**Provided records**:
================

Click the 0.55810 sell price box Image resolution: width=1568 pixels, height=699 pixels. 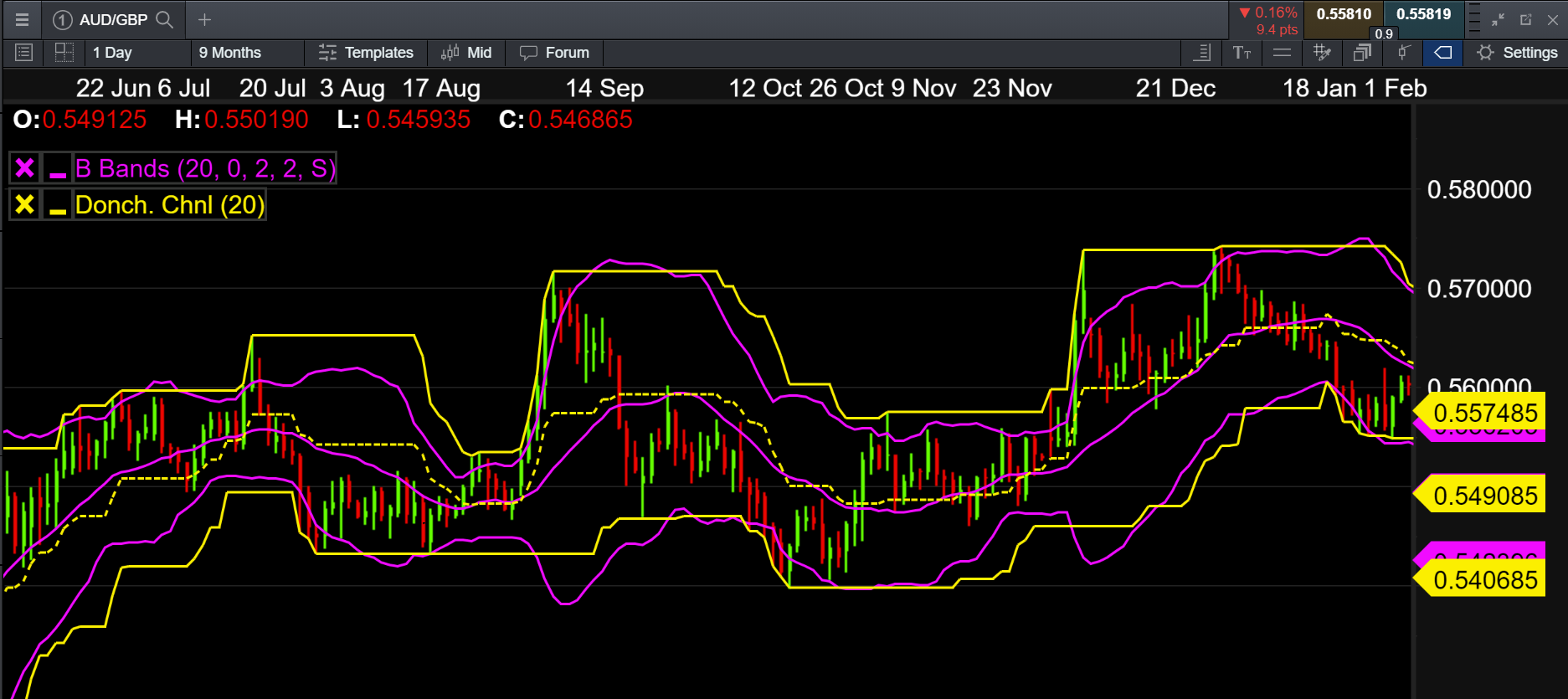coord(1343,14)
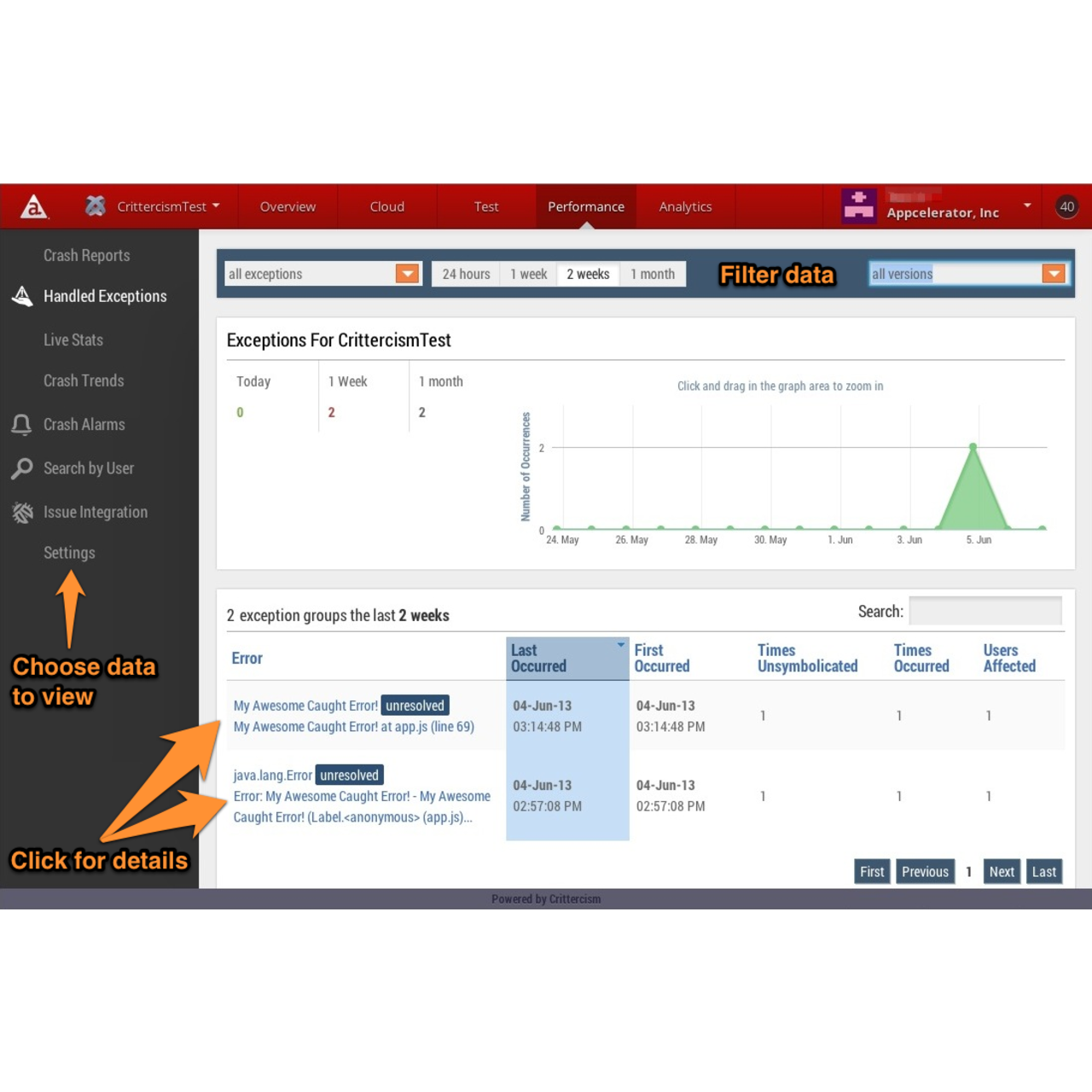
Task: Switch to the Analytics tab
Action: (685, 206)
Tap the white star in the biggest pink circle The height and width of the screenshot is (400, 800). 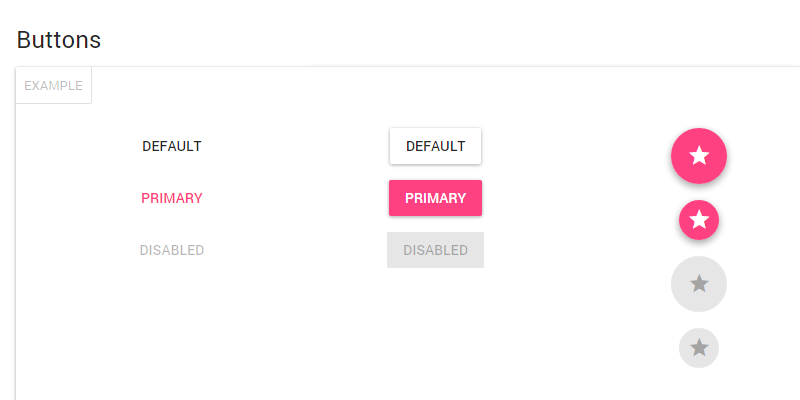(699, 156)
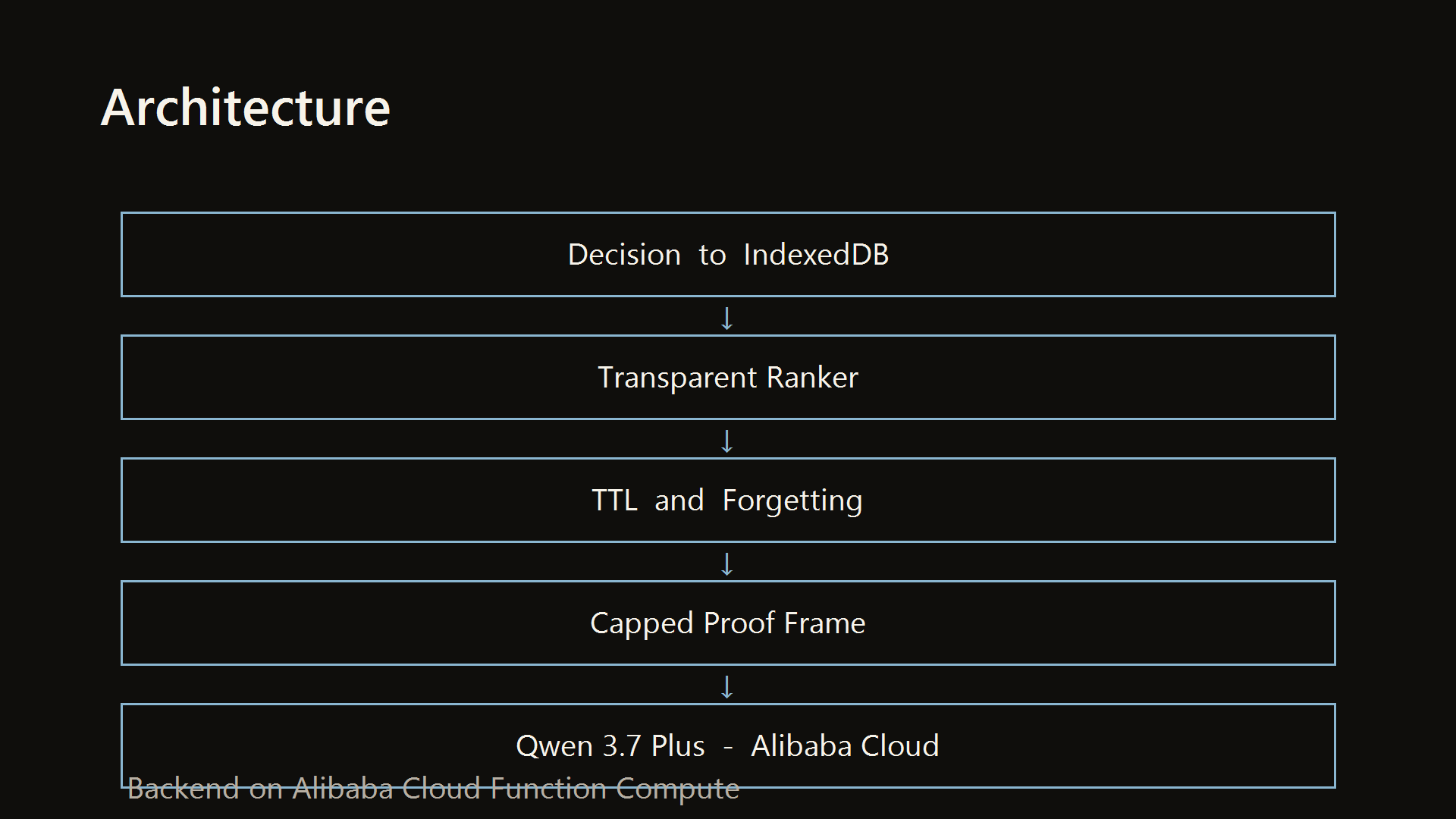1456x819 pixels.
Task: Click the Backend on Alibaba Cloud Function Compute footer
Action: [x=433, y=789]
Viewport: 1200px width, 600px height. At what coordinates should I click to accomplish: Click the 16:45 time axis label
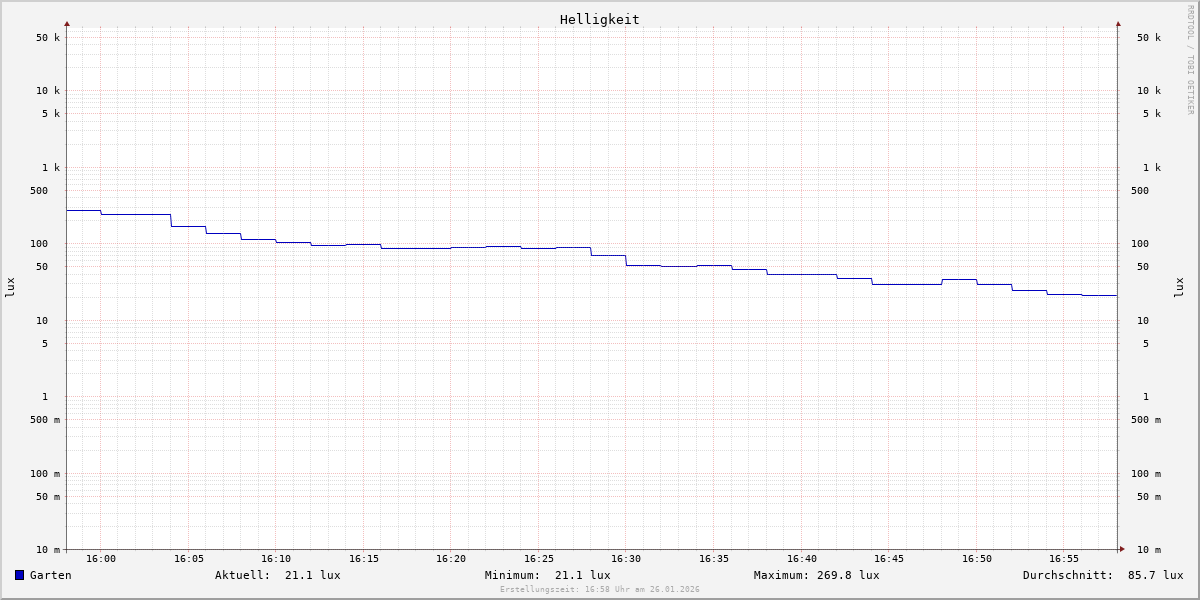point(889,559)
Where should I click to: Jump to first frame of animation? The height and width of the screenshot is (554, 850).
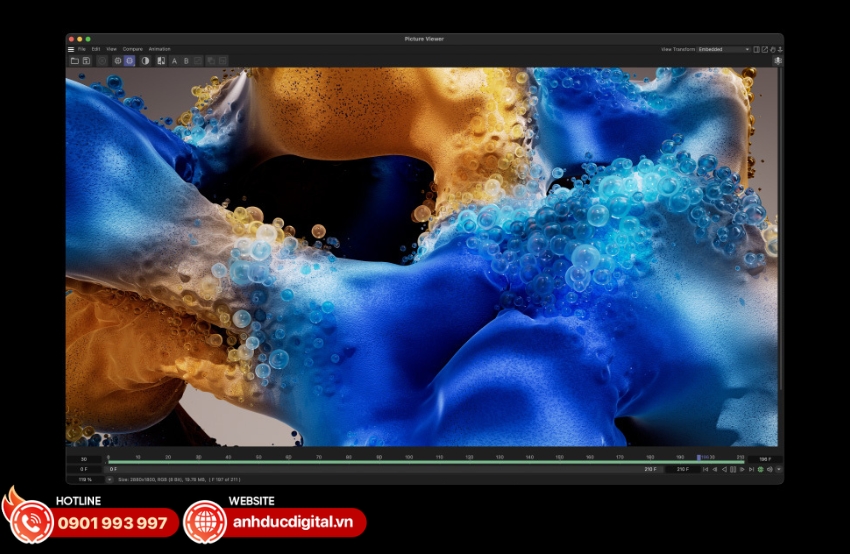coord(706,469)
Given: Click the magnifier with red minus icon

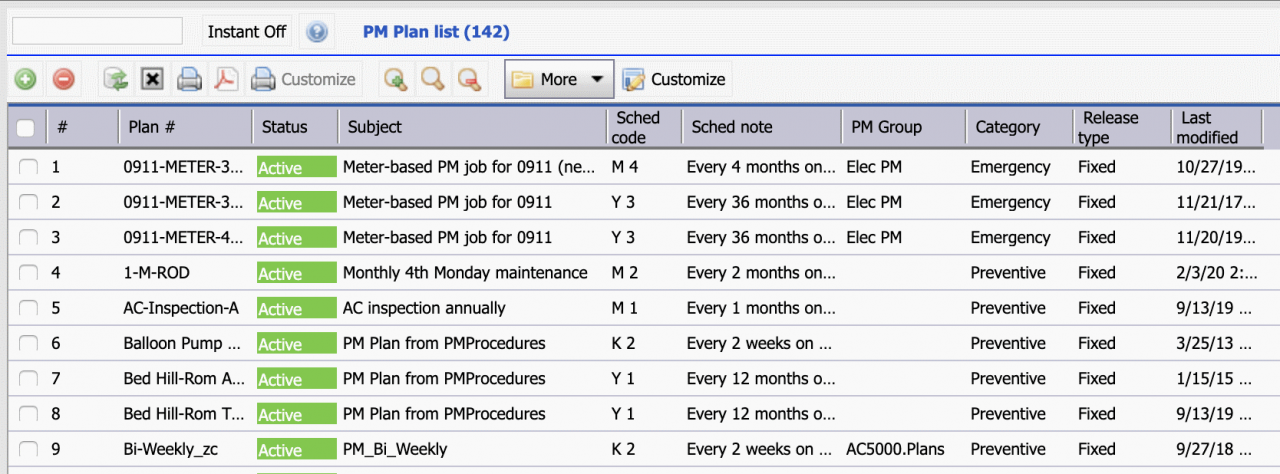Looking at the screenshot, I should click(468, 79).

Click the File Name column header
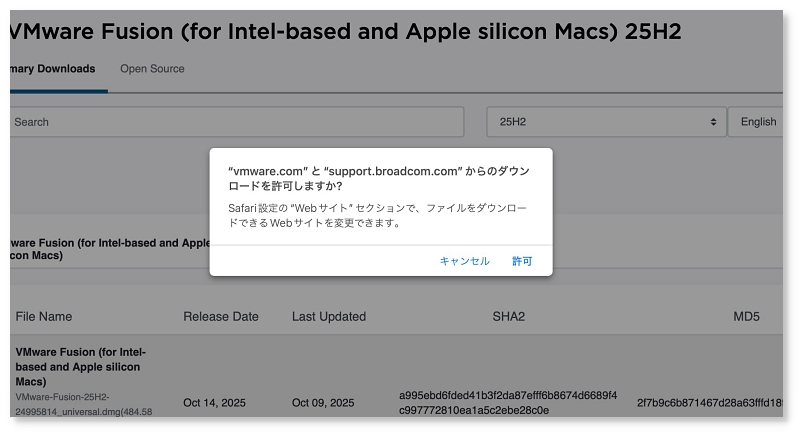(44, 317)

================

**Exercise aim**: Only the lines from the one containing "Viewport: 1200px width, 600px" through the last line of the material should be returned, exactly and without pictures.

**Solution for this exercise**:
Viewport: 1200px width, 600px height. At what coordinates should I click to accomplish: Click the 16:45 time axis label
point(889,559)
Where should I click to: Jump to first frame of animation? The height and width of the screenshot is (554, 850).
coord(706,469)
Given: Click the magnifier with red minus icon

Looking at the screenshot, I should click(468, 79).

Click the File Name column header
(44, 317)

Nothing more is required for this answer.